Instructions:
1. Reproduce the contract negotiation text word for word from "Your leverage is" to "and phase-in option.".
2. Carry on the contract negotiation text from the point where it stops.
═══ Given text ═══
5. **“Nothing has changed in the scope.”**
Counter: “Correct. What has changed is that the rate has been frozen for three years. This adjustment brings the contract back to market and keeps the same scope stable.”
6. **“Can you do 2,100?”**
Counter: “I can agree to 2,100 only if that is the final approval point and we close now. Otherwise, I’m holding at 2,400 with a phase-in.”
## My Leverage
Your real leverage:
* You have **three years of trust and context**. Replacing that is not instant.
* The head of marketing values your work. That means they are not indifferent.
* The contract ends in **three weeks**, which creates transition pressure.
* You are asking for a justified correction after **three years of flat pricing**, not a random premium.
* You have a hard floor: **2,100**. That gives you discipline if you actually enforce it.
Your leverage is **decent but not overwhelming**. The budget signal weakens you. Your fastest way to build leverage before the conversation is to prepare a one-page justification the head of marketing can forward to the CFO: current fee, proposed fee, three-year rate freeze, continuity value, avoided transition cost, and phase-in option.
═══ Source information ═══
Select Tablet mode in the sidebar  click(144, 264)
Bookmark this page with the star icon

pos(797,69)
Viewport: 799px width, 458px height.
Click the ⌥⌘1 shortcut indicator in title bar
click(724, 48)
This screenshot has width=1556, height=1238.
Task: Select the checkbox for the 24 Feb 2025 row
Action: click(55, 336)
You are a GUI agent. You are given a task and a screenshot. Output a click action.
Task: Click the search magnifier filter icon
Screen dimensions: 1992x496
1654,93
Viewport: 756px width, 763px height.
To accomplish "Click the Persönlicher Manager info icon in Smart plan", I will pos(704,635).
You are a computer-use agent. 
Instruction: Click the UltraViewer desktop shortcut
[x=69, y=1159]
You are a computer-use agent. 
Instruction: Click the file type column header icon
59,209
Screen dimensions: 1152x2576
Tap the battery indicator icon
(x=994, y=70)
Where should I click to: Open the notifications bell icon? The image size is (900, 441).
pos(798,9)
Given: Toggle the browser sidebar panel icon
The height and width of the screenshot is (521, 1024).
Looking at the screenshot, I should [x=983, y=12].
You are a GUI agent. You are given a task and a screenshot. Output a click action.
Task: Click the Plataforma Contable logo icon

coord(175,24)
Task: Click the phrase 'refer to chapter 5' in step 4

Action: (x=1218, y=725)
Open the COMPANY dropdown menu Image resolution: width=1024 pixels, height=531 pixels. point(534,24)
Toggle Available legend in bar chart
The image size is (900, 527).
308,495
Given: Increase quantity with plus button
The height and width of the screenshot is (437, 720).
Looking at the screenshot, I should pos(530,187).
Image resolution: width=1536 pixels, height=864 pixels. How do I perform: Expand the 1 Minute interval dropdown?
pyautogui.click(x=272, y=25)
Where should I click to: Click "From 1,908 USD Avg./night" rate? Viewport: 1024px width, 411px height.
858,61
═══
Answers:
1.
Your leverage is **decent but not overwhelming**. The budget signal weakens you. Your fastest way to build leverage before the conversation is to prepare a one-page justification the head of marketing can forward to the CFO: current fee, proposed fee, three-year rate freeze, continuity value, avoided transition cost, and phase-in option.

2.
## My Play
Open at **2,400/month**, not 2,200 or 2,250. Your target is 2,400, so anchor there. The increase is **600/month**, or **33.3%**, which sounds large only because you waited three years. Framed annually, it is an increase from **21,600 to 28,800**, or **7,200 more per year**. That is the number they will judge.
Your opening position:
“I’d like to renew at 2,400/month for the same scope. My rate has stayed flat for three years, and this brings the contract current while preserving continuity. To make the budget transition easier, I can phase it in over two months.”
Concession ladder:
1. **First concession: two-month phase-in.**
Offer: Month 1 at **2,100**, Month 2 at **2,250**, Month 3 onward at **2,400**.
Get back: written agreement now for the full renewal at 2,400 after phase-in.
2. **Second concession: slower phase-in.**
Offer: Month 1 at **2,100**, Month 2 at **2,250**, Month 3 onward at **2,400** — only if they sign before the current contract ends.
Get back: immediate commitment, no reopened negotiation after two months.
3. **Final concession: 2,100/month.**
Offer: **2,100/month** for the same scope.
Get back: fast close, annual renewal, no added scope, no extra “just one more thing” work. This is your floor, not your midpoint.
Do **not** volunteer 2,100 early. Do **not** say you “need” the client. Do **not** reveal that you would accept 2,100. Do **not** apologize for the increase. Do **not** argue from personal costs, inflation, or fairness. Argue from value, continuity, risk, and the three-year rate freeze.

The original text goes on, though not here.